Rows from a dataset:

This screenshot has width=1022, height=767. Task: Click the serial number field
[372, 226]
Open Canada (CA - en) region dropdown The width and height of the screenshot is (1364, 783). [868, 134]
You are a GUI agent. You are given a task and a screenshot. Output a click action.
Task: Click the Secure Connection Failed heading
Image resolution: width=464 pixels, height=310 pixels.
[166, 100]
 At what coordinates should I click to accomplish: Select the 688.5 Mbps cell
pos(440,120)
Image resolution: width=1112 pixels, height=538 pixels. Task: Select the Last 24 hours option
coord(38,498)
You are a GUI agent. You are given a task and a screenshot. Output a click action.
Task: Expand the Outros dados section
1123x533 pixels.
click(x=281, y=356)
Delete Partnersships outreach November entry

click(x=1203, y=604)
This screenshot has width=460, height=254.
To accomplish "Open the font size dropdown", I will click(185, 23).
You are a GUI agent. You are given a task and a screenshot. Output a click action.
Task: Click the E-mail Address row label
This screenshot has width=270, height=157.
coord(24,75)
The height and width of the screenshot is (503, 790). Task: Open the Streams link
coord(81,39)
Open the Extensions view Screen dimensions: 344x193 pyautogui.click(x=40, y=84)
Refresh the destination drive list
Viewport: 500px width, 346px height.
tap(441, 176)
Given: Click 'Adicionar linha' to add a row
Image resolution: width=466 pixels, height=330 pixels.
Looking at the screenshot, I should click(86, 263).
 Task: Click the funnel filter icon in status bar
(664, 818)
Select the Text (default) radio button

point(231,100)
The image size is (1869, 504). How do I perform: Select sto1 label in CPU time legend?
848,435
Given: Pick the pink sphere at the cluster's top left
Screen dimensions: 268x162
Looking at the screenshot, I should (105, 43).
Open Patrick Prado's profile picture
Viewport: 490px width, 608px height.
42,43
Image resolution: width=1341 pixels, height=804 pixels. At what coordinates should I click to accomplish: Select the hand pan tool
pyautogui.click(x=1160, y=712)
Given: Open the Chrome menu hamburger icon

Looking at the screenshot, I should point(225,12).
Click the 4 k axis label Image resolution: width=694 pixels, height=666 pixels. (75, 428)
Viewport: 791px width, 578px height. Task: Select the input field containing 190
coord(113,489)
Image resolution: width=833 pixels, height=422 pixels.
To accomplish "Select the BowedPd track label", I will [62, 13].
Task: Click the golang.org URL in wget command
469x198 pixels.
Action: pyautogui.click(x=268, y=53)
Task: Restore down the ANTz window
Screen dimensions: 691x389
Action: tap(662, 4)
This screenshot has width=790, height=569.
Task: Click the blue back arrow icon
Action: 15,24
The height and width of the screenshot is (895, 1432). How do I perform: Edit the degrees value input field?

Requirements - Transcribe all of the data above exactly as it appears, line for line.

Written response -
This screenshot has width=1022, height=767. Task: Click the serial number field
[372, 226]
Open Canada (CA - en) region dropdown The width and height of the screenshot is (1364, 783). [868, 134]
You are a GUI agent. You are given a task and a screenshot. Output a click action.
Task: Click the Secure Connection Failed heading
Image resolution: width=464 pixels, height=310 pixels.
[166, 100]
 At what coordinates should I click to accomplish: Select the 688.5 Mbps cell
pos(440,120)
Image resolution: width=1112 pixels, height=538 pixels. Task: Select the Last 24 hours option
coord(38,498)
You are a GUI agent. You are given a task and a screenshot. Output a click action.
Task: Expand the Outros dados section
1123x533 pixels.
click(x=281, y=356)
Delete Partnersships outreach November entry

click(x=1203, y=604)
This screenshot has width=460, height=254.
To accomplish "Open the font size dropdown", I will click(185, 23).
You are a GUI agent. You are given a task and a screenshot. Output a click action.
Task: Click the E-mail Address row label
This screenshot has width=270, height=157.
coord(24,75)
The height and width of the screenshot is (503, 790). Task: Open the Streams link
coord(81,39)
Open the Extensions view Screen dimensions: 344x193 pyautogui.click(x=40, y=84)
Refresh the destination drive list
Viewport: 500px width, 346px height.
tap(441, 176)
Given: Click 'Adicionar linha' to add a row
Image resolution: width=466 pixels, height=330 pixels.
Looking at the screenshot, I should click(86, 263).
 Task: Click the funnel filter icon in status bar
(664, 818)
Select the Text (default) radio button

point(231,100)
The image size is (1869, 504). How do I perform: Select sto1 label in CPU time legend?
848,435
Given: Pick the pink sphere at the cluster's top left
Screen dimensions: 268x162
Looking at the screenshot, I should (105, 43).
Open Patrick Prado's profile picture
Viewport: 490px width, 608px height.
42,43
Image resolution: width=1341 pixels, height=804 pixels. At what coordinates should I click to accomplish: Select the hand pan tool
pyautogui.click(x=1160, y=712)
Given: Open the Chrome menu hamburger icon

Looking at the screenshot, I should point(225,12).
Click the 4 k axis label Image resolution: width=694 pixels, height=666 pixels. (75, 428)
Viewport: 791px width, 578px height. Task: Select the input field containing 190
coord(113,489)
Image resolution: width=833 pixels, height=422 pixels.
To accomplish "Select the BowedPd track label", I will [62, 13].
Task: Click the golang.org URL in wget command
469x198 pixels.
Action: pyautogui.click(x=268, y=53)
Task: Restore down the ANTz window
Screen dimensions: 691x389
Action: tap(662, 4)
This screenshot has width=790, height=569.
Task: Click the blue back arrow icon
Action: 15,24
The height and width of the screenshot is (895, 1432). How do I perform: Edit the degrees value input field?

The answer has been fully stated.